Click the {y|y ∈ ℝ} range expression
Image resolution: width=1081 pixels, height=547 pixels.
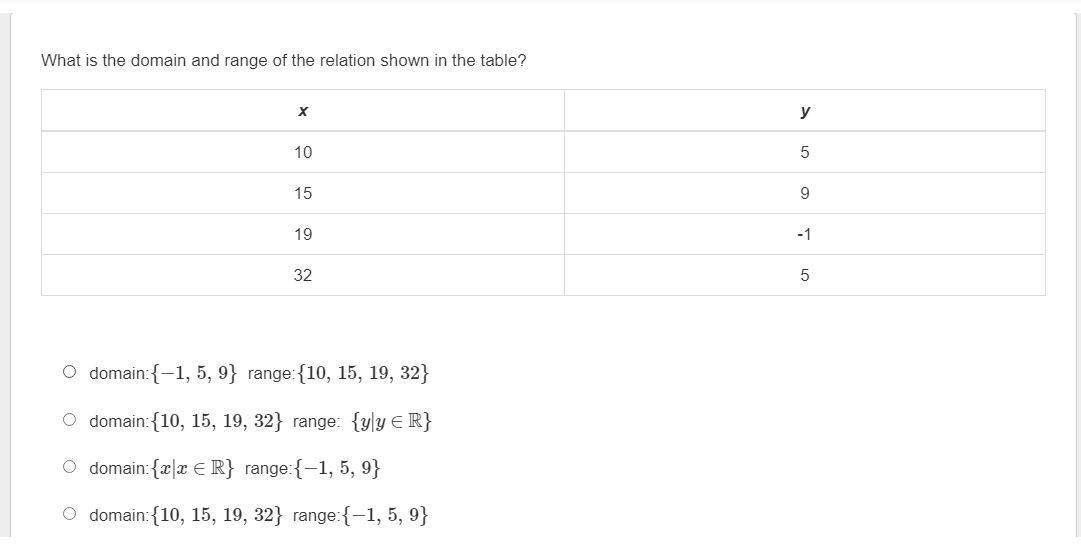click(392, 421)
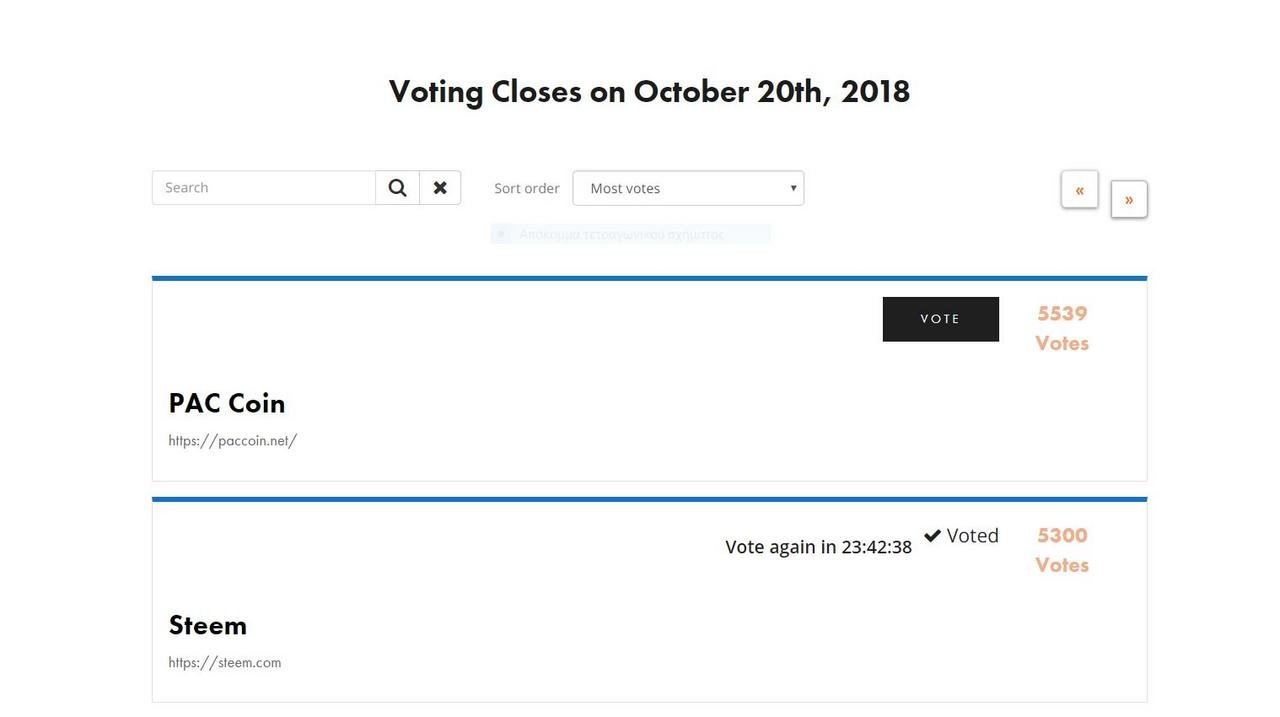Click the sort dropdown's small arrow
The width and height of the screenshot is (1280, 717).
coord(793,188)

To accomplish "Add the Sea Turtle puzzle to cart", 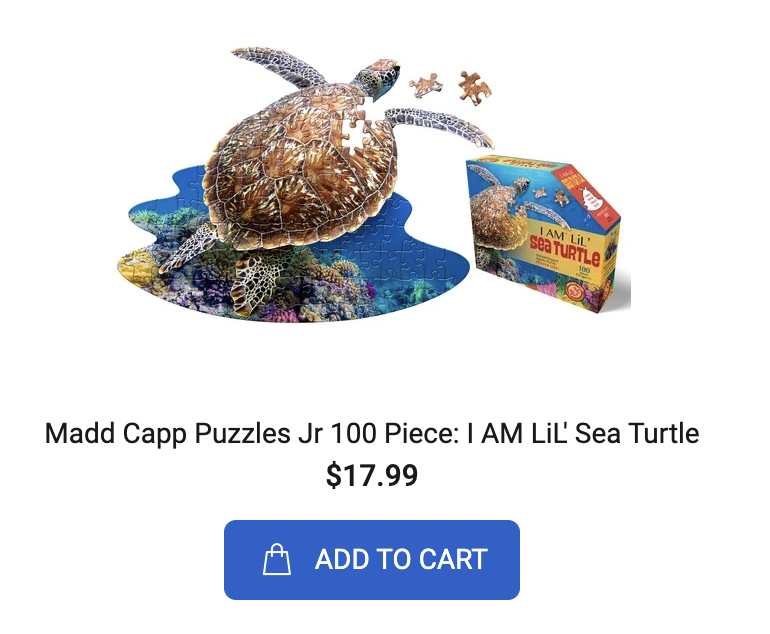I will 372,560.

────────

> _WRITTEN TASK_: Copy the material word for word, from its first line through the line containing "coord(793,188)", inclusive, and leave out the pictures.

> _WRITTEN SOLUTION_:
Click the {y|y ∈ ℝ} range expression
Image resolution: width=1081 pixels, height=547 pixels.
click(392, 421)
Click the sort dropdown's small arrow
The width and height of the screenshot is (1280, 717).
coord(793,188)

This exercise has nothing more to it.